> [Given records]
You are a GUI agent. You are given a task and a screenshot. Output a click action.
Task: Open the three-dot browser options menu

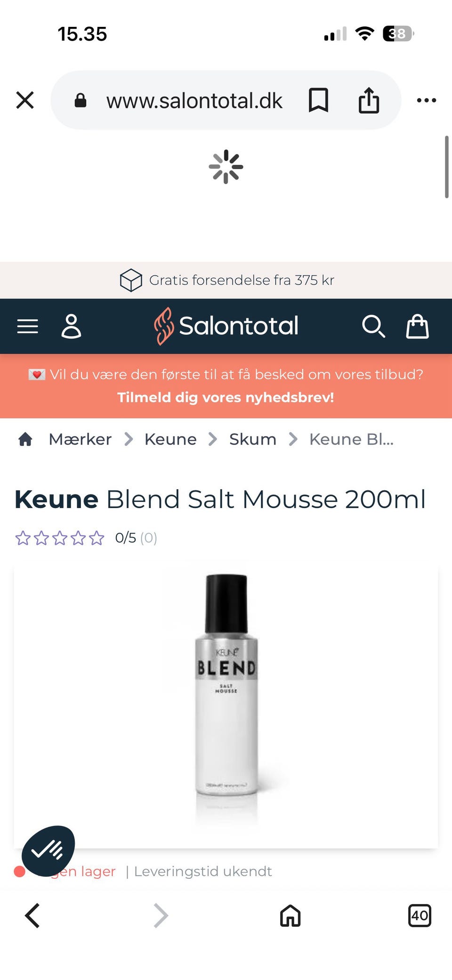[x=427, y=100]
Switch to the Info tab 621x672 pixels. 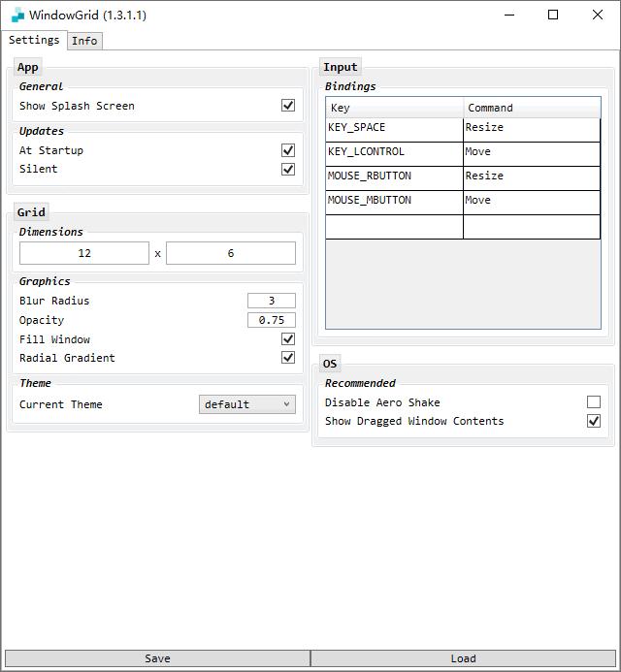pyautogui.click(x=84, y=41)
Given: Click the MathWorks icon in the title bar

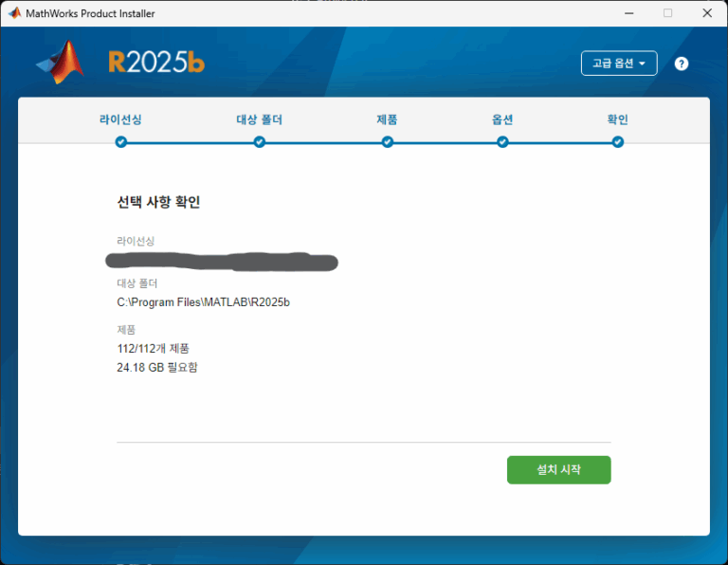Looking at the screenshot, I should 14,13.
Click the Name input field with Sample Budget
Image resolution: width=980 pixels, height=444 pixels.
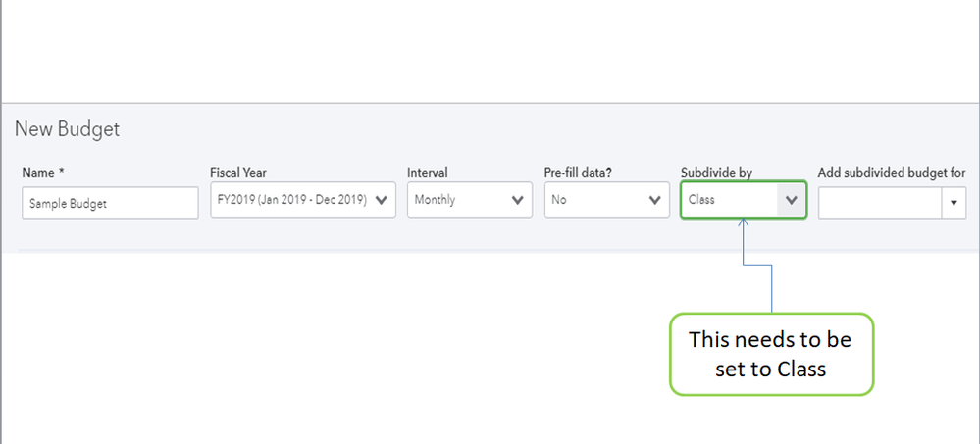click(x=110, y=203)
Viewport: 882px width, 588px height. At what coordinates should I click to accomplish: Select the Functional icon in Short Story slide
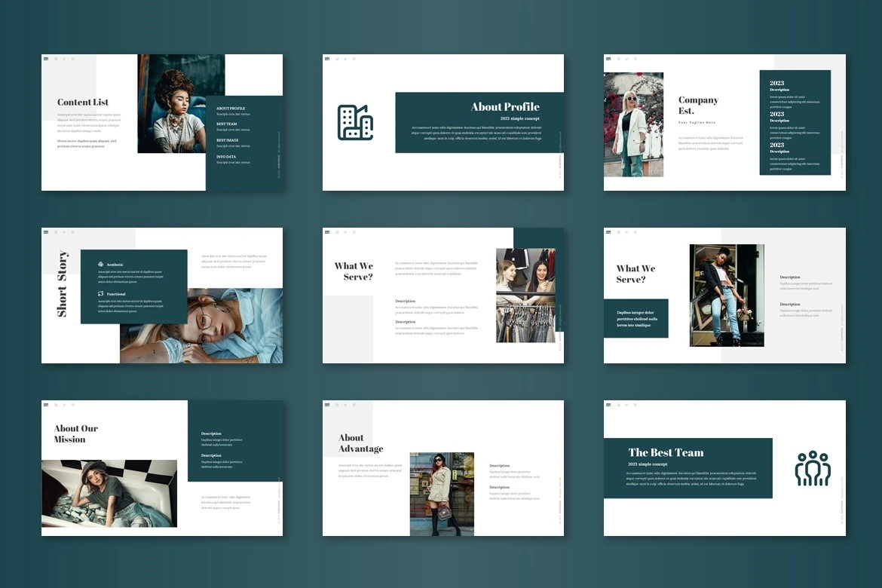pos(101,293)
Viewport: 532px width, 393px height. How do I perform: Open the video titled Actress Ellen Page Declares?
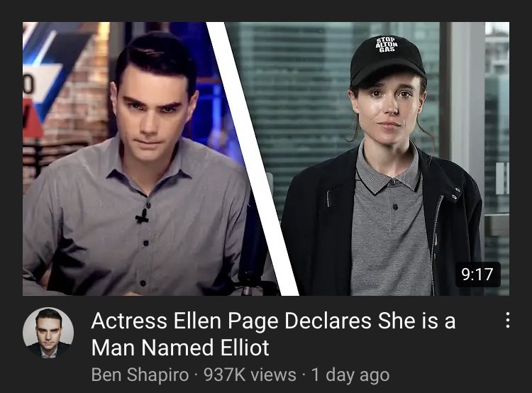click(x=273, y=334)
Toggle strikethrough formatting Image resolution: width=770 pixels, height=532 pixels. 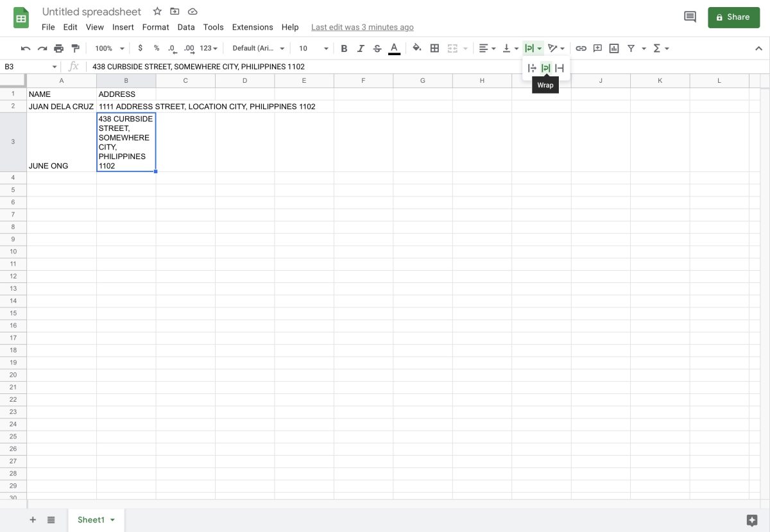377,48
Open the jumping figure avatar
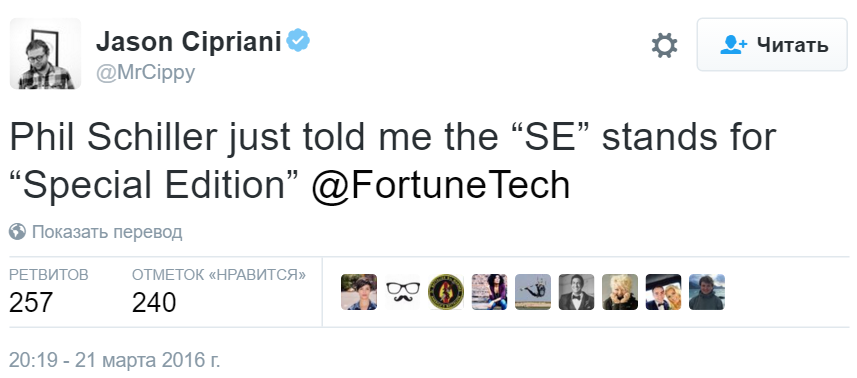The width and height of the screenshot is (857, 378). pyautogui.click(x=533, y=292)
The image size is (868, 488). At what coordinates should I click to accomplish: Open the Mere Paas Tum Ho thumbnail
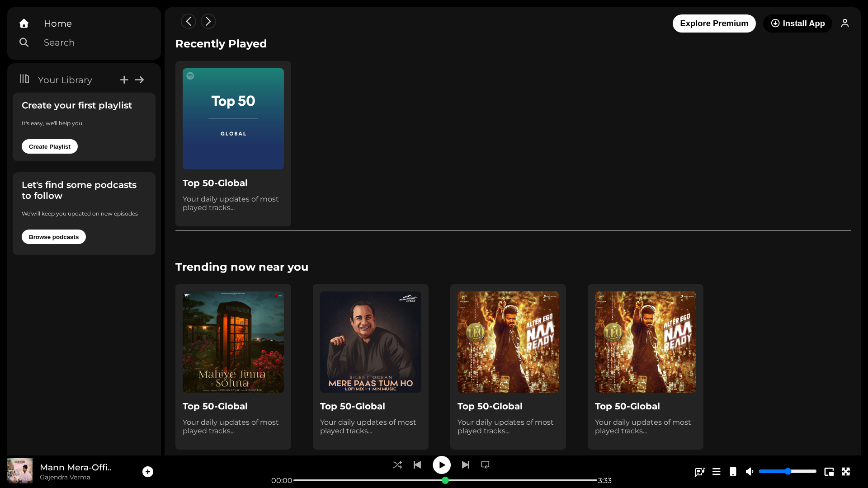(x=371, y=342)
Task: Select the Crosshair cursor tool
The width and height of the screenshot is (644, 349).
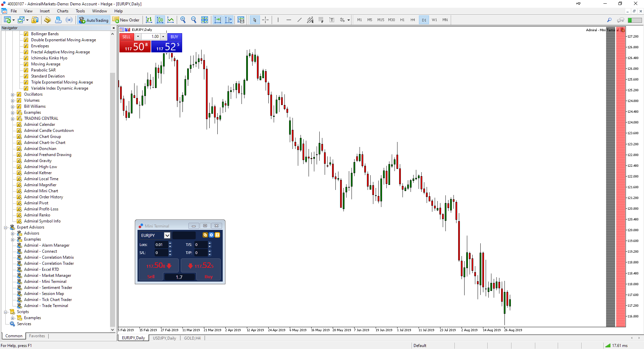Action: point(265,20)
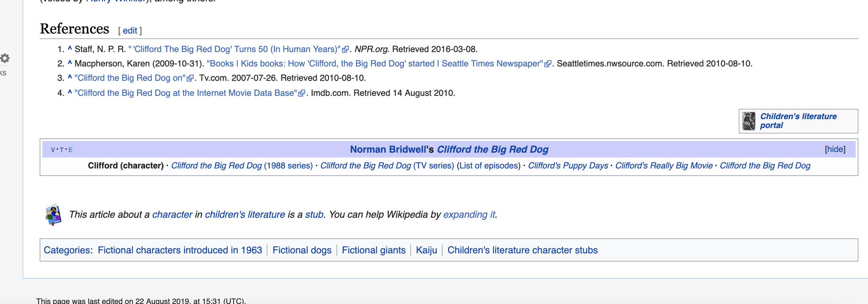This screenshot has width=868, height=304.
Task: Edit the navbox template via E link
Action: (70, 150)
==
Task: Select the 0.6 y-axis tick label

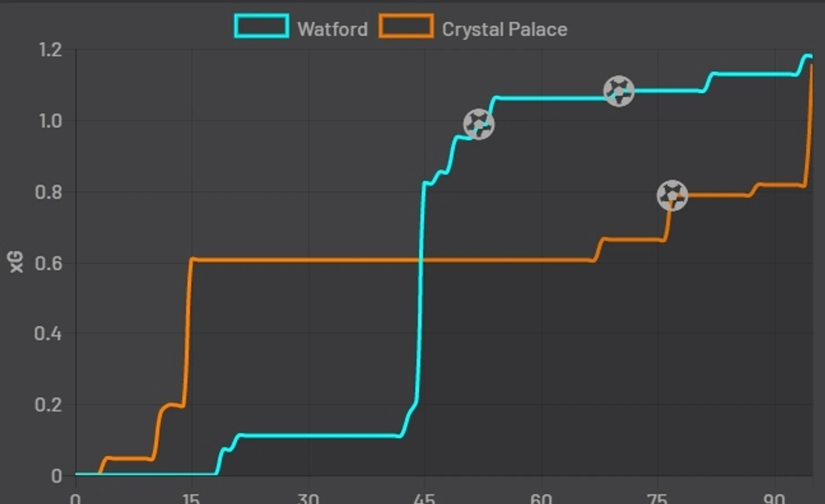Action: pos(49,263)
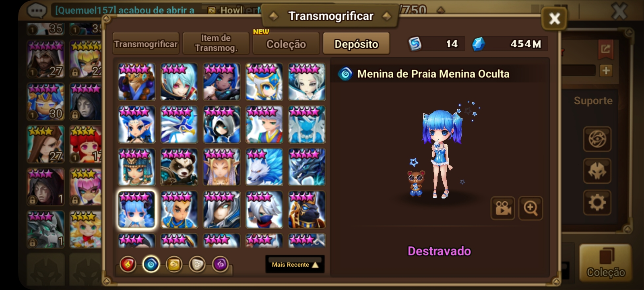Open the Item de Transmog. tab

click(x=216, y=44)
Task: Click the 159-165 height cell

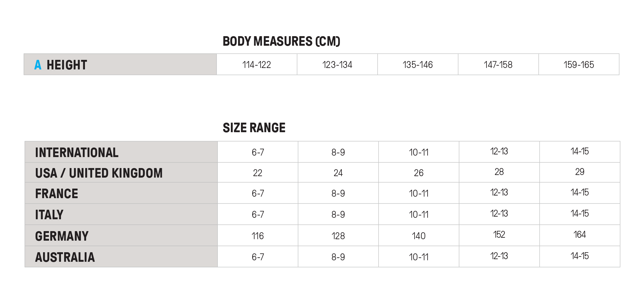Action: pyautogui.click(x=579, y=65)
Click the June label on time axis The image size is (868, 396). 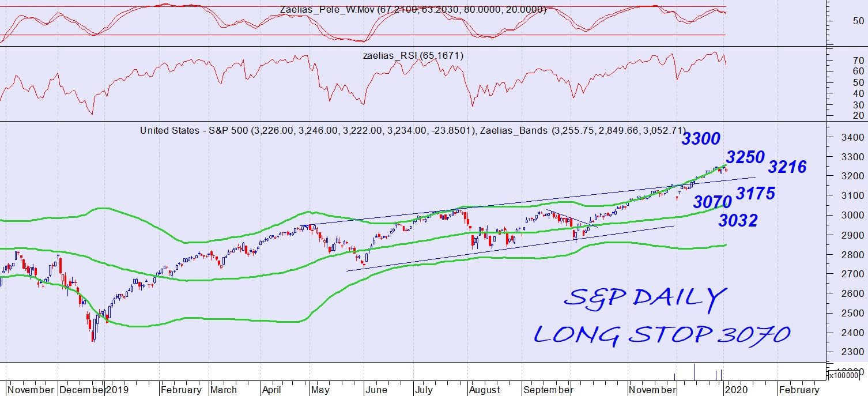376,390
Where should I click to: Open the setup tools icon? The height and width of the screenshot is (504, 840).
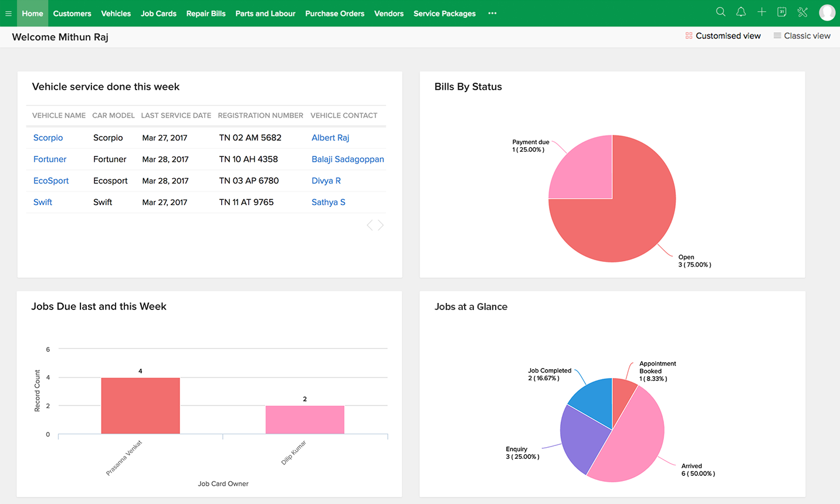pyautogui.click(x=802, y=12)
---
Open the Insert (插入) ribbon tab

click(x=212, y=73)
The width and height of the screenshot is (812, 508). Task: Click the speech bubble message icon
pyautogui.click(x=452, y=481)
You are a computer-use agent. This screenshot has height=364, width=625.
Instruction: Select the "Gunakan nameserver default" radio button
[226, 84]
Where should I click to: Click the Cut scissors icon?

> [Task brief]
Please return each line of the listing above that contains "agent".

> [Solution to this exercise]
You are a GUI agent. You are given a task and a screenshot. Output a click action.
You are a computer-use agent. This screenshot has height=364, width=625.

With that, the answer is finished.